The Monkees phenomenon has often been confusing for Peter Tork. A hard-core Greenwich Village folkie purist in the early '60s, seeing himself become famous for faking it on TV had to have been a serious mind fuck. But Tork, while probably the most hippy-dippy of the Monkees, might also have been the most practical. He was the first to quit, after the 1968 box-office rejection of the film Headmade it clear that the Monkees were yesterday's papers. And he was the first back on board in 1986 when the Monkees' "rediscovery" on MTV made a tour a commercial necessity.

But what Tork really gets off on these days is playing blues and R&B covers with a modest four-man combo he put together in 1994. Going by the name Shoe Suede Blues, the group is a loose, rough-hewn bar band with no delusions of anything more. Amiably lending his "Shades of Grey" pipes to war-horses like "Hitchhike" and "Cross-Cut Saw," Tork plays the gracious crowd-pleaser, as he always did with the Monkees. The crowds might be smaller, and the units might not shift at the same rate, but he also doesn't have Don Kirshner breathing down the neck of his banjo anymore.

"The gutbucket stuff that always interested me was the blues," Tork says. "I just didn't think I had what it took to do it. I don't know why I couldn't dedicate myself to it then, but I can now, insofar as I'm ready to dedicate myself to anything."

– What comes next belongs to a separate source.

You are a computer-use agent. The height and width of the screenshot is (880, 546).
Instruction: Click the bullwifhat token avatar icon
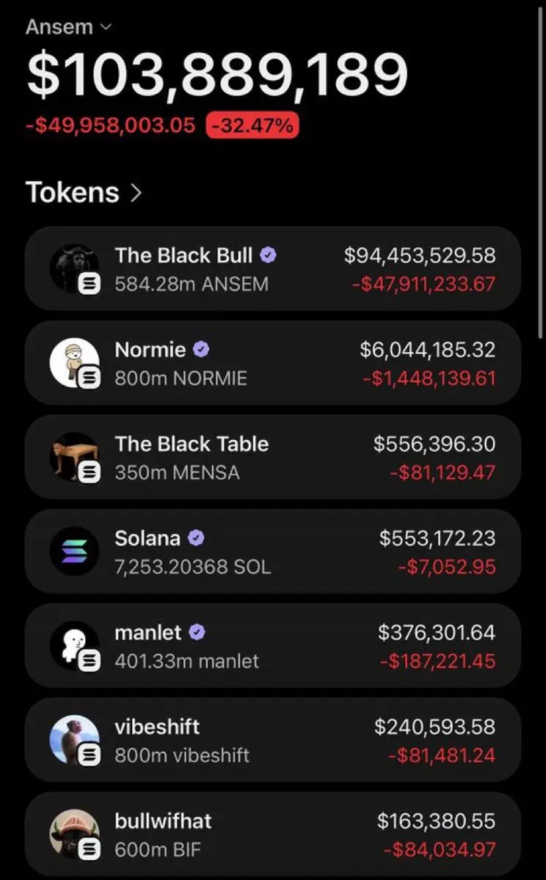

Tork particularly loves to tell the story of a woman who went to see Shoe Suede Blues open for the Monkees in 1997. After the show, she told one of Tork's bandmates that although she'd gone to see the headliners, Tork's blues band had changed her life. "You dine out on that psychically for a week," Tork says with a laugh. Betcha no one ever told Davey Jones that his jockey work changed their life.